As well as all this, StrideUp only covers properties in England, so if you’re based elsewhere in the UK, you won’t be able to access their services.

What do customers say?

StrideUp has built a reputation for strong customer service and support. 

On Trustpilot, they have a score of 4.7 out of 5 at the time of writing, which is very high for any mortgage provider, let alone a halal one. 

Key positives named by buyers include:

  • Friendly team who guide them through complex paperwork
  • Helpful customer service delivered via their welcome calls and consultations
  • A professional service

95% of their reviews are five stars, which is very impressive. For the remaining 5% the feedback shared was around rates being too high and the deposits being too high as well. 

We also asked our own readers through our newsletter, and we got 13 responses, which pretty much echo what Trustpilot said.
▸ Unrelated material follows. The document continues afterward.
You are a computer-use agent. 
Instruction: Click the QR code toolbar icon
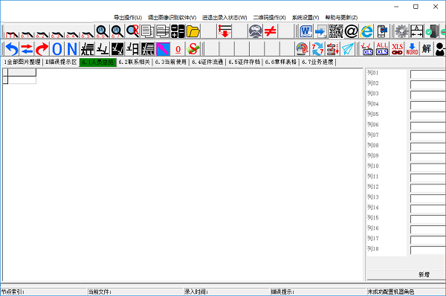pos(336,31)
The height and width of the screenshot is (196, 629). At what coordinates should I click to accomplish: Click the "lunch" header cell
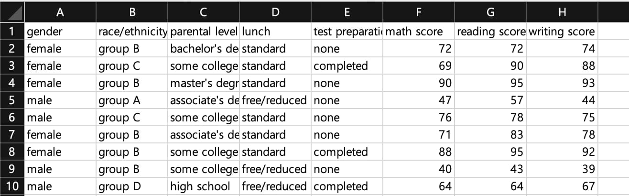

What our readers felt which could be improved was mainly to do with StrideUp’s higher rates and having a lower deposit option. 

There were other quibbles and concerns about some people’s experiences not being very fast and not being as smooth as they would have liked and there was sometimes some back and forth that could happen when it came to the documentation stage. However, overall the feedback was that it’s mostly been positive.

And this shows in the responses to the favourite question that we always ask when we do these surveys; how disappointed would you be if Stride Up ceased to exist?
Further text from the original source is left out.